UK designer wins international James Dyson Award

Dan Watson’s SafetyNet design, a net modification for sustainable trawler fishing, has won the 2012 James Dyson Award.

SafetyNet

The Royal College of Art graduate who began the project while at The Glasgow School of Art won the UK leg of the award scheme before seeing off international competition against other shortlisted competitors which included designs for a first-aid drone and an air powered motorbike.

Watson, has now won the overall competition, for a design which engineers glowing escape rings to allow juvenile and unmarketable fish to escape.

The design can be retrofitted to nets and keeps holes open when taught and under strain, ‘acting like an emergency exit sign for fish’ says Watson.

SafetyNet

Nearly half of the fish caught are thrown back into the sea but many don’t survive. Watson’s design draws in fish, which are blind to ordinary net exits, offering an illuminated exit.

Additional tweaks to a standard net include a separator panel which helps to discriminate between species. Endangered cod dive when stressed – below a separator panel – where the net is designed with large escape holes, while less endangered haddock and whiting swim up, above the panel where they can be captured.

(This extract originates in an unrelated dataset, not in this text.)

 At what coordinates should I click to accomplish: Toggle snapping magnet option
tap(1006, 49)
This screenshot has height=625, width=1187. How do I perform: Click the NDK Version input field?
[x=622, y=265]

The net can also be given buoyancy, trawling 1m off the sea bed, minimising disruption.

James Dyson says, ‘This tangible technology approaches a serious environmental problem, we should celebrate it. SafetyNet shows how young graduates like Dan can tackle global issues ignored by established industries in new and inventive ways.’

SafetyNet

Watson claims £10,000 in prize money, which will be used to develop a range of Safety Net prototypes and finalise government testing.

A Dyson spokeswoman says Watson will now be working with ‘a government body and other companies so they can test it on trawlers.’

One possible outcome from government backing is that if the product was taken on by fishermen, ‘they could be allowed more days at sea,’ says the spokeswoman.

https://www.youtube.com/watch?v=Thov5k7fWlg

The Beth Project (US) A self-adjusting prosthetic limb, and Revival Vest (New Zealand) which prevents free-fall divers from blacking-out and drowning under water receive £2000 runners-up grants.